Behandlung von Wadenkrämpfen

Die Behandlung von Wadenkrämpfen richtet sich in erster Linie nach der Ursache.

  • Magnesiumtherapie: Ist nicht mehr ausreichend Magnesium in den Depots vorhanden, empfiehlt sich eine Therapie mit Magnesium, um die körpereigenen Speicher wieder aufzufüllen und die Balance des Elektrolyt-Gleichgewichts wiederherzustellen. Eine Dosierung von täglich 350 bis 400 mg Magnesium ist insbesondere für den Therapie-Einstieg geeignet. Die Einnahme von Magnesium hilft nicht von heute auf morgen gegen Wadenkrämpfe. Der Vorteil: Magnesium bietet, im Vergleich zu anderen Wirkstoffen, die Möglichkeit einer ursächlichen Behandlung von Wadenkrämpfen*. Wirkstoffe wie zum Beispiel Chininsulfat weisen zudem häufig ein höheres Nebenwirkungspotenzial auf, während Magnesium für seine gute Verträglichkeit bekannt ist. Insofern eignet sich die Einnahme von Magnesium in der Regel auch, wenn Wadenkrämpfe in der Schwangerschaft und Stillzeit auftreten.
  • Chininsulfat: Verschreibungspflichtige Chininpräparate - dazu schreibt die Deutsche Gesellschaft für Neurologie: "Erst wenn alle behandelbaren Ursachen ausgeschlossen wurden und eine Magnesiumtherapie versucht wurde, sollten bei häufigen und sehr schmerzhaften Krämpfen Chininpräparate zum Einsatz kommen, so die derzeitige Leitlinienempfehlung."

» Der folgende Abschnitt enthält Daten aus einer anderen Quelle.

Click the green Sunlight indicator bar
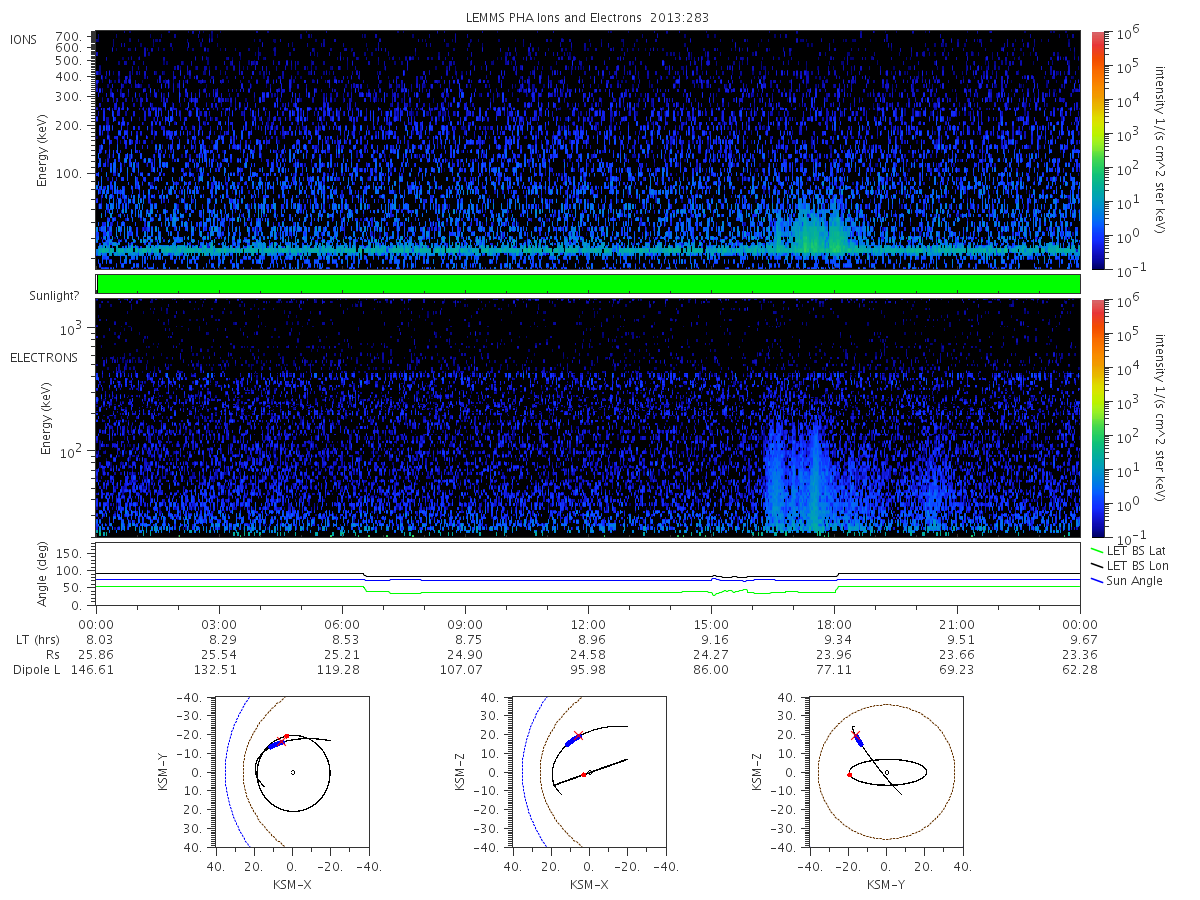The image size is (1200, 900). click(588, 284)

  • Gurkenwasser: Eine Studie in den USA bewies, dass Gurkenwasser, also die Einlegeflüssigkeit von sauren Gurken, die Länge der Muskelkrämpfe bei dehydrierten Menschen tatsächlich verkürzt - und zwar um die Hälfte der Zeit. Die Versuchspersonen nahmen dabei einen Mililiter Gurkenwasser je Kilogramm Körpergewicht zu sich.

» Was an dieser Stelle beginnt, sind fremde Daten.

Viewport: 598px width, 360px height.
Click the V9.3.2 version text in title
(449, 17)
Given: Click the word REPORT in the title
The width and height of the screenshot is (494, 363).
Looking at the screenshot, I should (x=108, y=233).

  • Homöopathie: In der Homöopathie kennt man verschiedene Mittel, die bei Muskelkrämpfen entspannend und auch schmerzlindern wirken. Bei der individuellen Behandlung von Wadenkrämpfen werden sowohl die Ursache der Muskelanspannung als auch die Ausprägung der Krämpfe genau berücksichtigt.
  • Akupunktur: Nach der Vorstellung der Traditionellen Chinesischen Medizin (TCM) sind für eine ausgewogene Muskelfunktion vor allem die beiden Organe Leber und Milz zuständig.